ScaleSim: Serving Large-Scale Multi-Agent Simulation with Invocation Distance-Based Memory Management
Zaifeng Pan, Yipeng Shen, Zhengding Hu, Zhuang Wang, Aninda Manocha, Zheng Wang, Zhongkai Yu, Yue Guan, Yufei Ding
TL;DR
ScaleSim tackles GPU memory pressure in large-scale LLM-based multi-agent simulations by exploiting two key workload properties: sparse activation and estimable invocation orders. It introduces invocation distance as a per-agent metric and provides a unified interface for memory management, enabling distance-guided prefetching and future reuse-aware eviction. Evaluations across AgentSociety, Generative Agents, and information diffusion show ScaleSim achieving up to $1.74\times$ speedup over SGLang, with improved Time-to-First-Token and better scalability.

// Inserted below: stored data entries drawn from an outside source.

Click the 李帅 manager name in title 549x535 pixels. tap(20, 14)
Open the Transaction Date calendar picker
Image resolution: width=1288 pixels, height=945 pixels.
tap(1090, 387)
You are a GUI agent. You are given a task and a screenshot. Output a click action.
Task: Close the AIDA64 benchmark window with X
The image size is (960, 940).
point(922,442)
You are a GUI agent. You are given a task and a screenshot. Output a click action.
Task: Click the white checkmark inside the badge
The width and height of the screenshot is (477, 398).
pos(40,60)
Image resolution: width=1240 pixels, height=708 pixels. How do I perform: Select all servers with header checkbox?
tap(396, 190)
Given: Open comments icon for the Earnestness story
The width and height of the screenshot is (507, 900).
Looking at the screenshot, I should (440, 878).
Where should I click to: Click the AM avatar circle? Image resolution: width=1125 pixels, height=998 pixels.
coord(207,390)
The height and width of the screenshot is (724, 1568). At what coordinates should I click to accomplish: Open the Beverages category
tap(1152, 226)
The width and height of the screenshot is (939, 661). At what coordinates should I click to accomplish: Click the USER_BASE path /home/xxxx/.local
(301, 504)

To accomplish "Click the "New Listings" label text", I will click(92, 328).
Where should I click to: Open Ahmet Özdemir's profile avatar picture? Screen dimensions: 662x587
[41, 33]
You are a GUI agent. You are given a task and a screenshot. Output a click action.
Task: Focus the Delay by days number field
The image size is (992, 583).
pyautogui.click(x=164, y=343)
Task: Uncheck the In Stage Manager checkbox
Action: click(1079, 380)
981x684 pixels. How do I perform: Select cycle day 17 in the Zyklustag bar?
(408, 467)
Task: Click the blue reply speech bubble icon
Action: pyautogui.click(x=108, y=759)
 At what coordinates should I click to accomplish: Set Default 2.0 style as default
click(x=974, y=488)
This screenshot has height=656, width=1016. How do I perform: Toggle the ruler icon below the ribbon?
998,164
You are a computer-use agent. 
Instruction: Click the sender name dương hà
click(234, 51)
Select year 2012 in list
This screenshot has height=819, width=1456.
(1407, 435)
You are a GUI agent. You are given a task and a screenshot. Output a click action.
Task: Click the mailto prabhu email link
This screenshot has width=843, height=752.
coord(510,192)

The framework offers an extensible agent-specific memory abstraction and demonstrates practical gains for simulation-centric LLM serving.
Abstract
LLM-based multi-agent simulations are increasingly adopted across application domains, but remain difficult to scale due to GPU memory pressure. Each agent maintains private GPU-resident states, including models, prefix caches, and adapters, which quickly exhaust device memory as the agent count grows. We identify two key properties of these workloads: sparse agent activation and an estimable agent invocation order. Based on an analysis of representative workload classes, we introduce invocation distance, a unified abstraction that estimates the relative order in which agents will issue future LLM requests. Leveraging this abstraction, we present ScaleSim, a memory-efficient LLM serving system for large-scale multi-agent simulations. ScaleSim enables proactive prefetching and priority-based eviction, supports diverse agent-specific memory through a modular interface, and achieves up to 1.74x speedup over SGLang on simulation benchmarks.